Superior Court Certifies Class Action for Invasion of Privacy

August 14th, 2014 by

In 2012, the Ontario Court of Appeal made proverbial headlines when it held that the tort of intrusion upon seclusion (invasion of personal privacy in common parlance) existed as a cause of action in Ontario. Earlier this month, the Ontario Superior Court took a step in the development of this area of the law by allowing the class action of Evans v. Bank of Nova Scotia to proceed under the new tort.

On June 6, Justice Smith certified the action, which was brought by a group of customers of the Bank of Nova Scotia against the bank and an employee, Richard Wilson. In 2011, Wilson began providing confidential information of bank customers to his girlfriend, who would then pass the information to third parties “for fraudulent and improper purposes.” As a result, many of the customers became the victims of identity theft and fraud.

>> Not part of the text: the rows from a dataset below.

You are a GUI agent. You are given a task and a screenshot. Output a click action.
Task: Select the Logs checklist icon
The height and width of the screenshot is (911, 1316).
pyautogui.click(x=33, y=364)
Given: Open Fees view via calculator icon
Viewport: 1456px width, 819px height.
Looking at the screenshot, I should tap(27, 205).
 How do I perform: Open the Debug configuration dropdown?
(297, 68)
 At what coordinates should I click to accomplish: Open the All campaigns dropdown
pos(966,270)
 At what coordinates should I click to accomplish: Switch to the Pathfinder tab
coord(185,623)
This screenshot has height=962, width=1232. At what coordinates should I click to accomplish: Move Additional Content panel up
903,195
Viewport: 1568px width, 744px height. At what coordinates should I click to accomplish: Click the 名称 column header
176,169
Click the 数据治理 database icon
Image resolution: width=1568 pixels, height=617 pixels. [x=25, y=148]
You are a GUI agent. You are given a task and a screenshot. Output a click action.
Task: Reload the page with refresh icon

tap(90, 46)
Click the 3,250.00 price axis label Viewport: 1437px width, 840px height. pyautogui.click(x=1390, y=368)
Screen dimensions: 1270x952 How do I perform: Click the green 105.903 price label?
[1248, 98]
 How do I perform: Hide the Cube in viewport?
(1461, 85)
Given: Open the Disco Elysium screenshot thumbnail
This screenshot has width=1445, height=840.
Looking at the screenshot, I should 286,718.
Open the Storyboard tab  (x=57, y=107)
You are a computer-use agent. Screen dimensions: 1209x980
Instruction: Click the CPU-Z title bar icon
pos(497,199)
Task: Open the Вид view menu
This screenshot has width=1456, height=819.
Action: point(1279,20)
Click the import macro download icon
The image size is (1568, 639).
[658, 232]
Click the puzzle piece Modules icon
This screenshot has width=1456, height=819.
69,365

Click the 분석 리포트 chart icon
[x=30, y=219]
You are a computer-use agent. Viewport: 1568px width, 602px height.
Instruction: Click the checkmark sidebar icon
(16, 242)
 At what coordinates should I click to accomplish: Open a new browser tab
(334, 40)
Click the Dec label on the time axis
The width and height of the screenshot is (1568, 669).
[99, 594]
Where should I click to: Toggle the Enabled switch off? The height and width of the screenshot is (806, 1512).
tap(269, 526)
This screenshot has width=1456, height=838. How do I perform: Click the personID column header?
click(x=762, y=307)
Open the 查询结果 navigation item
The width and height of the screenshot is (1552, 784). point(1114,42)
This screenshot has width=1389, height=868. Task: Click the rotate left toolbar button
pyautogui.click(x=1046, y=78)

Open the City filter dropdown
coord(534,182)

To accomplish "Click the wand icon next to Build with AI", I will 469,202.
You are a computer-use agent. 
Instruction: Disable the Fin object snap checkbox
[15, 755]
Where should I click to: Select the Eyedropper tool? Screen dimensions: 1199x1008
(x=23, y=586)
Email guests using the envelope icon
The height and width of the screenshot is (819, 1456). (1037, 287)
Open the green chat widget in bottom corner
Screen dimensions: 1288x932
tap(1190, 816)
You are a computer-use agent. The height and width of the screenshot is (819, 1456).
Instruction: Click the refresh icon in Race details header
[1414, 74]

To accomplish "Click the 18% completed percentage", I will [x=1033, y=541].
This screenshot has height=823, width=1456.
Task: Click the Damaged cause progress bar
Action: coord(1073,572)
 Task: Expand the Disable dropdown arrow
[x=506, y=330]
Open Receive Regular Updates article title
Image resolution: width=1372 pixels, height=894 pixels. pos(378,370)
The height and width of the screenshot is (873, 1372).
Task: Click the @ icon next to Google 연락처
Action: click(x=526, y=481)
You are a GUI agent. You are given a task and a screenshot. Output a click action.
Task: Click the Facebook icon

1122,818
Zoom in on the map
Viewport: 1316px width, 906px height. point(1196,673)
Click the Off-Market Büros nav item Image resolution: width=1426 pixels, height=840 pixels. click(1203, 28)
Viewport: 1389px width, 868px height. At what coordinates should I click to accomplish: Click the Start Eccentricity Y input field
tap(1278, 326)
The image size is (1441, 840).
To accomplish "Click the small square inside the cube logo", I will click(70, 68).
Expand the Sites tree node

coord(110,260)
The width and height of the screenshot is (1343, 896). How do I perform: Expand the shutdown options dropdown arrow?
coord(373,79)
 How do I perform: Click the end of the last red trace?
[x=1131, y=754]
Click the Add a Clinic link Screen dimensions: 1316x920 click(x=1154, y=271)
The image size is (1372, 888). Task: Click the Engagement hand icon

The reasons of Justice Smith disclose that the Bank resisted the certification with full force. The Bank argued that the customers had failed to meet any of the criteria for the certification of a class action and that, since it had already compensated the customer-plaintiffs for any pecuniary losses resulting from Wilson’s actions, the plaintiffs had suffered no damages. It argued that it was not vicariously liable for Wilson’s actions, to which his Honour responded that without having installed any monitoring system and by “allowing unsupervised access to [customers’] confidential information,” “the Bank [had] created the opportunity for Wilson to abuse his power.” In addition, he found that pecuniary losses were only one form of damages to which the plaintiffs may be entitled, and so the Bank’s compensation wasn’t determinative.

The Bank also attempted to have the certification denied on the grounds that a number of plaintiffs were resident in British Columbia and New Brunswick, where courts have yet to recognize the tort of intrusion upon seclusion. Justice Smith agreed, but was quick to add that none of the cases expressly precluded the existence of the tort. He determined that, “the tort of intrusion upon seclusion has only recently been recognized by the Ontario Court of Appeal and is settled in Ontario. However, until the matter is ultimately decided at the Supreme Court of Canada, I find that the law in Canada is not settled on this issue,”

It is clear from reading the decision that the Court is relying on a liberal interpretation of the Class Proceedings Act, and its goals of promoting access to justice and efficiency in use of judicial resources. However, one must remember that this is only a certification motion; it is not a hearing on the merits of the case. The plaintiffs have a long way to go to proving their claims and, judging by the vim with which the Bank resisted this motion, it should prove to be a well fought battle. Regardless of how the case is disposed of, law aficionados are sure to be waiting to see how the Court identifies and applies the parameters of the new tort.